Tous les jours des humains, comptés avant les temps,
Aux yeux de l’Éternel à jamais sont présents.
Le Destin marque ici l’instant de leur naissance,
L’abaissement des uns, des autres la puissance,
Les divers changements attachés à leur sort,
Leurs vices, leurs vertus, leur fortune, et leur mort.
« Approchons-nous : le ciel te permet de connaître
Les rois et les héros qui de toi doivent naître.

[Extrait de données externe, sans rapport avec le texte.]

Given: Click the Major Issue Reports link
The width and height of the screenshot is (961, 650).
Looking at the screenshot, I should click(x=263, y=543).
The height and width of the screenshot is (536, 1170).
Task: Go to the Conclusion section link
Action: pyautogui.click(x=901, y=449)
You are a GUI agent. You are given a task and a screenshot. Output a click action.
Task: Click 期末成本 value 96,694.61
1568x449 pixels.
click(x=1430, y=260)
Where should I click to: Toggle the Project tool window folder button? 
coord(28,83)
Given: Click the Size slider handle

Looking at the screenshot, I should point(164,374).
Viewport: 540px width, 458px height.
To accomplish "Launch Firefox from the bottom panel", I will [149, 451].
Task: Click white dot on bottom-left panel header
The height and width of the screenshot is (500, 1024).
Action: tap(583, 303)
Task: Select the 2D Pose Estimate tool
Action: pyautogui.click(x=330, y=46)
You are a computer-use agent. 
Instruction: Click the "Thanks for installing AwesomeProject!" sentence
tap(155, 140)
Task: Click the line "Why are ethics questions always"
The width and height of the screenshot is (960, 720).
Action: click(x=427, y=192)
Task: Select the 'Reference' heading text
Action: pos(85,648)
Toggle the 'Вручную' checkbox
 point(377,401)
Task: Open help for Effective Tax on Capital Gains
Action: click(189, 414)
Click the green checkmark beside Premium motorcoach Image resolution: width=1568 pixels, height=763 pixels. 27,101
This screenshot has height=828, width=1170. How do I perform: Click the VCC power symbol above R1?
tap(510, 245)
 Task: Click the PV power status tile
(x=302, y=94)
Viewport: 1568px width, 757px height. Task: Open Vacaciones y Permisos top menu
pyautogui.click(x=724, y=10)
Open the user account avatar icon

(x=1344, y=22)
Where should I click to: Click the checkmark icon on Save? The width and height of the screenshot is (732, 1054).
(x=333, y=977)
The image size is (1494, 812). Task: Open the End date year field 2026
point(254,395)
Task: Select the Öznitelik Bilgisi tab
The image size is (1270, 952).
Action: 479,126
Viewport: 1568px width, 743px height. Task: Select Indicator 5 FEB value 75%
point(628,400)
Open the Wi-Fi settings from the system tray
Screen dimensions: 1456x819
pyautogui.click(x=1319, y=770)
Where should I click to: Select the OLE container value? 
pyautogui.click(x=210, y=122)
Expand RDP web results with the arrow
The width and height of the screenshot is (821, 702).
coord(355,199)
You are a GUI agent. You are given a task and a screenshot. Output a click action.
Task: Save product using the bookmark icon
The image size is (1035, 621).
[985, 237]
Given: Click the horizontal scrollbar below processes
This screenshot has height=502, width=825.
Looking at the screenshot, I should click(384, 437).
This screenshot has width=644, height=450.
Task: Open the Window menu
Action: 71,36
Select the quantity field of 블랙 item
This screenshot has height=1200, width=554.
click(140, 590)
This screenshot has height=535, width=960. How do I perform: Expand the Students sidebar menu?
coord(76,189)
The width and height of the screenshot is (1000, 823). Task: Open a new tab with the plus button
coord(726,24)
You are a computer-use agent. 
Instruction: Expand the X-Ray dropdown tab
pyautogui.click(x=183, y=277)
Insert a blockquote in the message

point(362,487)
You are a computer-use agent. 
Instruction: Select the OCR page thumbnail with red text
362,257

Le premier qui paraît, c’est ton auguste fils[1] :
Il soutiendra longtemps la gloire de nos lis,
Triomphateur heureux du Belge et de l’Ibère ;
Mais il n’égalera ni son fils ni son père. »
Henri, dans ce moment, voit sur des fleurs de lis
Lieux mortels orgueilleux auprès du trône assis :
Ils tiennent sous leurs pieds tout un peuple à la chaîne ;
Tous deux sont revêtus de la pourpre romaine ;
Tous deux sont entourés de gardes, de soldats :
Il les prend pour des rois… « Vous ne vous trompez pas ;
Ils le sont, dit Louis, sans en avoir le titre ;
Du prince et de l’État l’un et l’autre est l’arbitre.
Richelieu, Mazarin, ministres immortels,
Jusqu’au trône élevés de l’ombre des autels,
Enfants de la Fortune et de la Politique,
Marcheront à grands pas au pouvoir despotique.
Richelieu, grand, sublime, implacable ennemi ;
Mazarin, souple, adroit, et dangereux ami :
L’un[2], fuyant avec art, et cédant à l’orage ;
L’autre aux flots irrités opposant son courage ;
Des princes de mon sang ennemis déclarés ;
Tous deux haïs du peuple, et tous deux admirés ;
Enfin, par leurs efforts, ou par leur industrie,
Utiles à leurs rois, cruels à la patrie.

  1. Louis XIII.
  2. Le cardinal Mazarin fut obligé de sortir du royaume en 1651, malgré la reine régente, qu'il gouvernait; mais le cardinal de Richelieu se maintint toujours, malgré ses ennemis, et même malgré le roi, qui était dégoûté de lui. (Note de Voltaire, 1730.)